08 Nov 2011, 5:44 pm

I agree with some of what PastFixations said, but definitely not the "it's all in your mind" thing. I have physical, mental, and emotional scars that prove otherwise.

I apologize if I came off rude, PastFixations., or misunderstood what you were saying.


_________________
I don't trust anyone because I'm cynical.
I'm cynical because I don't trust anyone.


LexF
Snowy Owl
Snowy Owl

User avatar

Joined: 23 Oct 2011
Age: 52
Gender: Male
Posts: 165
Location: Crown Point, IN

08 Nov 2011, 5:50 pm

PastFixations wrote:
@LexF - It seems that to forget about your past relationships, you look to the future and try to forget the past. Is this the case?

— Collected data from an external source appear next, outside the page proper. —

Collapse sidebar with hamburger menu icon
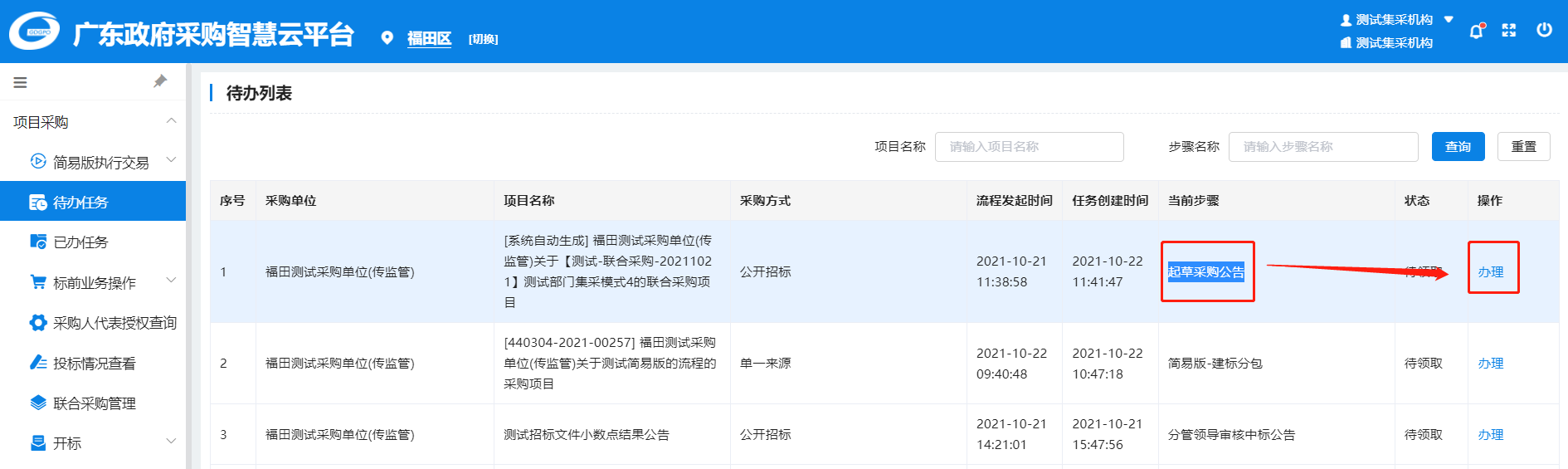 click(21, 82)
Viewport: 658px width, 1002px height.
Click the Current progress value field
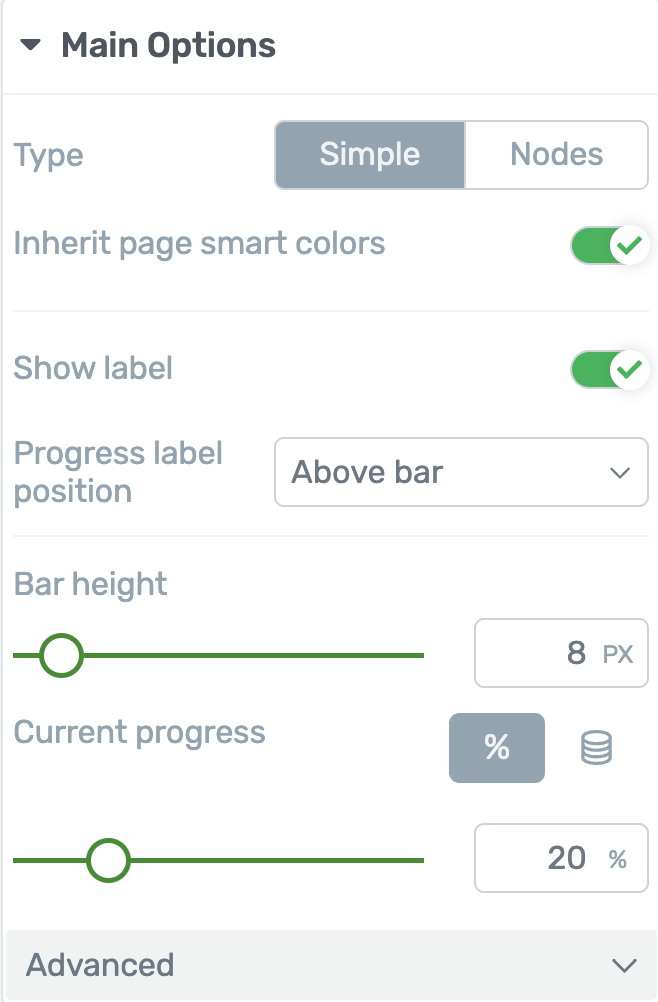pos(561,858)
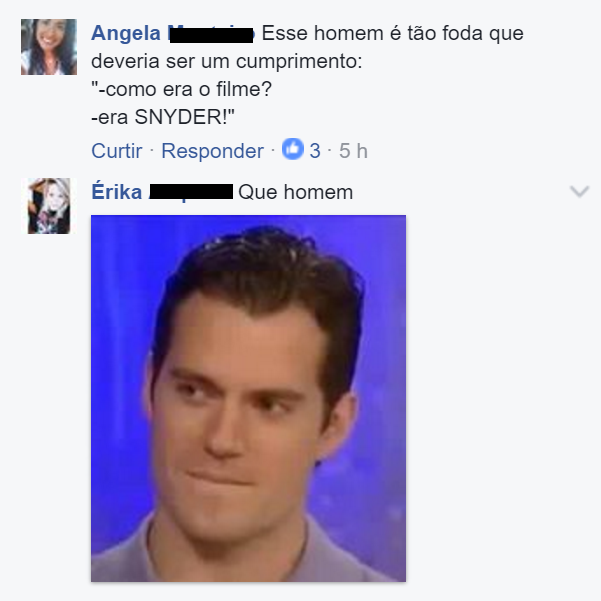
Task: Click the "-como era o filme?" line
Action: [x=181, y=89]
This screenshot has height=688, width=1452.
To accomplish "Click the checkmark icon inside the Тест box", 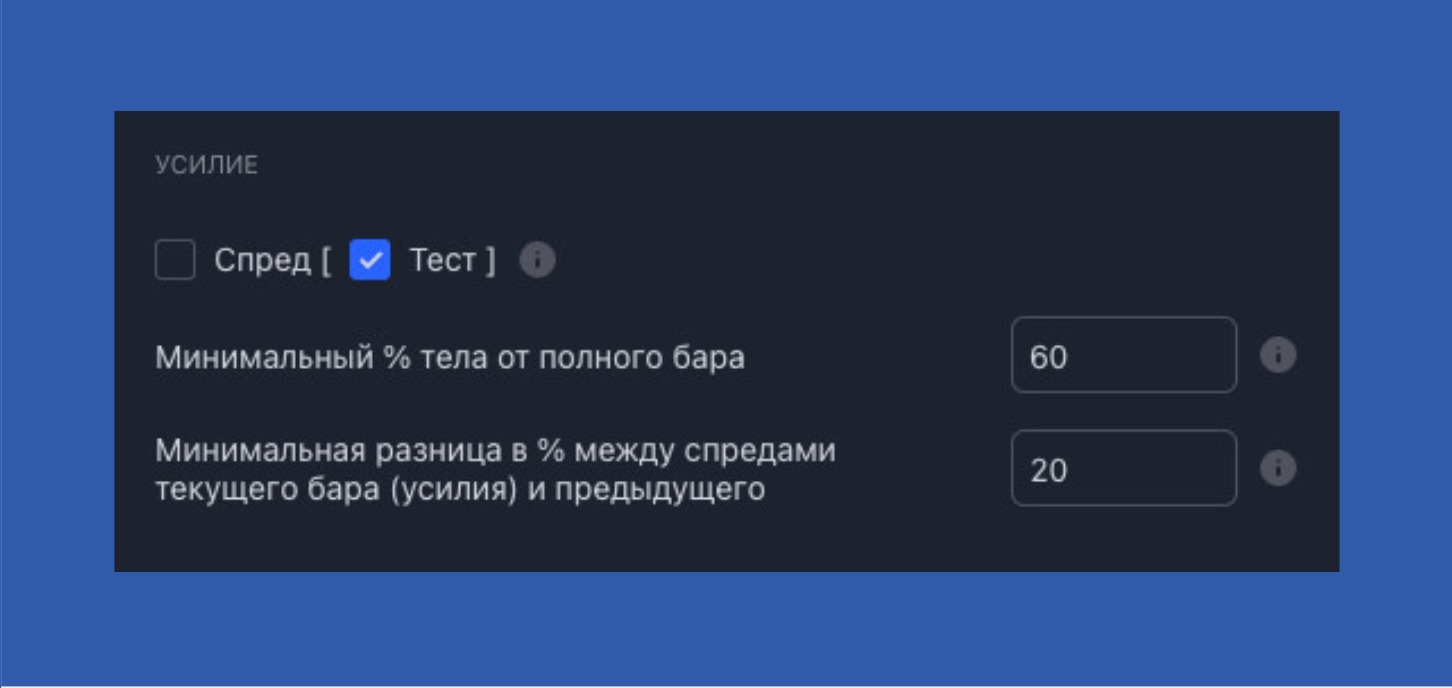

Yes, that would just make me Fixations, well done to you.


I think I've reached a point where I understand my past mistakes (and there were many!) -- and I've decided not to make those mistakes again. Or try not to, anyway.

And I don't think I actually try to forget the past as much as I try to minimize its significance. If I forget, I may do the same stupid things over and over, as I have done before. Learning is essential, and acting upon what you've learned is important in a situation where you may need that knowledge to survive the next bizarre and horrible relationship entanglement. Or to avoid that entanglement altogether, which may, in the end, turn out to be a better strategy.



PastFixations
Veteran
Veteran

User avatar

Joined: 21 Sep 2011
Age: 35
Gender: Male
Posts: 2,735

08 Nov 2011, 5:54 pm

@DialAForAwesome - Since you put it that way it does...
Tell me, in real life. You have a true friend surely? If not then I am surprised on your behalf for not being given the chance.

Edit: Also you didn't deserve what you got by those awful people. I'm truly sorry.